Stored data entries

____

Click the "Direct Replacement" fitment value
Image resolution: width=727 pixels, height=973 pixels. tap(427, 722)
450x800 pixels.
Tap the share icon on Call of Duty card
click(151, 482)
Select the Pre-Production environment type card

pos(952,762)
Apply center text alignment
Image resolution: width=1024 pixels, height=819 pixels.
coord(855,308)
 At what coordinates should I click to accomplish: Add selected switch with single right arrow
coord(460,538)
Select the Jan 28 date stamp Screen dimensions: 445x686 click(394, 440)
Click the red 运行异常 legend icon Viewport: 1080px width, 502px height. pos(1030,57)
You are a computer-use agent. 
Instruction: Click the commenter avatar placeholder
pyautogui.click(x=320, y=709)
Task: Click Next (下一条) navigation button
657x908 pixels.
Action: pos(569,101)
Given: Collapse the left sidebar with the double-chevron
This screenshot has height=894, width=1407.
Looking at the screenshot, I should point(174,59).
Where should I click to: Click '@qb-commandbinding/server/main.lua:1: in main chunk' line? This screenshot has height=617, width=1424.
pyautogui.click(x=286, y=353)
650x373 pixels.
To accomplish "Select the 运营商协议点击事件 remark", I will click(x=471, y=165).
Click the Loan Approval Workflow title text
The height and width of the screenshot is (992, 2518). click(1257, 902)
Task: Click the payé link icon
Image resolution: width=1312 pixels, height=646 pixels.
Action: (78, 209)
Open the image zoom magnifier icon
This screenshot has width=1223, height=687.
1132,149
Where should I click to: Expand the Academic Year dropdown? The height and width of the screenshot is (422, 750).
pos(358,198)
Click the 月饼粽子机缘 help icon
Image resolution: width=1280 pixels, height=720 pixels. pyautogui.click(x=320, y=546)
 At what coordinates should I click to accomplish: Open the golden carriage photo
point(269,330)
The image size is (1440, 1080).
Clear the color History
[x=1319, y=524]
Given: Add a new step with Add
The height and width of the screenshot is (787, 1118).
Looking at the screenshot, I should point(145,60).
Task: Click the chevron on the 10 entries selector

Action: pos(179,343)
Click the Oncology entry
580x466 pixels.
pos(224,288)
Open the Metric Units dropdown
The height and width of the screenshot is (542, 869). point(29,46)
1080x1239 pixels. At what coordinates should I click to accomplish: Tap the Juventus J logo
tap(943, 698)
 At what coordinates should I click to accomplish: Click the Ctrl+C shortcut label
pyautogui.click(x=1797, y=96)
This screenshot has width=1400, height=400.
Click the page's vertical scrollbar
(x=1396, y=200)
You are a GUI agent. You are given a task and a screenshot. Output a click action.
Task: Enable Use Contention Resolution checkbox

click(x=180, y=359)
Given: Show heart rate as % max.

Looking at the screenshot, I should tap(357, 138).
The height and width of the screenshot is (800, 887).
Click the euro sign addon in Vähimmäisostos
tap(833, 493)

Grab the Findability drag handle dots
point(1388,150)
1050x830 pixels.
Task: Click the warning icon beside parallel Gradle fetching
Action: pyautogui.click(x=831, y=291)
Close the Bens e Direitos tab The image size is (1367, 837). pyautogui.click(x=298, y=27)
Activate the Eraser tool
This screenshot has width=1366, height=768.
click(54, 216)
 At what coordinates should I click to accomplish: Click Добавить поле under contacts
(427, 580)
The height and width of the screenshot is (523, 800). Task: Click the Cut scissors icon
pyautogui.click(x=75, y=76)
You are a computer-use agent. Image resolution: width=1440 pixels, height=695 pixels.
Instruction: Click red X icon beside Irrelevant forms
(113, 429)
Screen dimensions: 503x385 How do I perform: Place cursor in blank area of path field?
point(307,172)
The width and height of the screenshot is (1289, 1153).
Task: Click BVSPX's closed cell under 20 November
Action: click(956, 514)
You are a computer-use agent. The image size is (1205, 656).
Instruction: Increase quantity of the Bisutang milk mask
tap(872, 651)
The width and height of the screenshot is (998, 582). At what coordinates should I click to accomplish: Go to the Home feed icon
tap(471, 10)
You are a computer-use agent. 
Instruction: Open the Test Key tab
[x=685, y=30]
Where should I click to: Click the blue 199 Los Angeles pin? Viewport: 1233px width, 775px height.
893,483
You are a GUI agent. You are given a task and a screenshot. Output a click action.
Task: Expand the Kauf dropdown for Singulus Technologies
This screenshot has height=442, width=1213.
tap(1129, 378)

____

EXERCISE INSTRUCTIONS:
The answer should contain only the lines from the first line of the entries through the line holding "Select the Jan", each exactly as written.

TASK SOLUTION:
Click the "Direct Replacement" fitment value
Image resolution: width=727 pixels, height=973 pixels. tap(427, 722)
450x800 pixels.
Tap the share icon on Call of Duty card
click(151, 482)
Select the Pre-Production environment type card

pos(952,762)
Apply center text alignment
Image resolution: width=1024 pixels, height=819 pixels.
coord(855,308)
 At what coordinates should I click to accomplish: Add selected switch with single right arrow
coord(460,538)
Select the Jan 28 date stamp Screen dimensions: 445x686 click(394, 440)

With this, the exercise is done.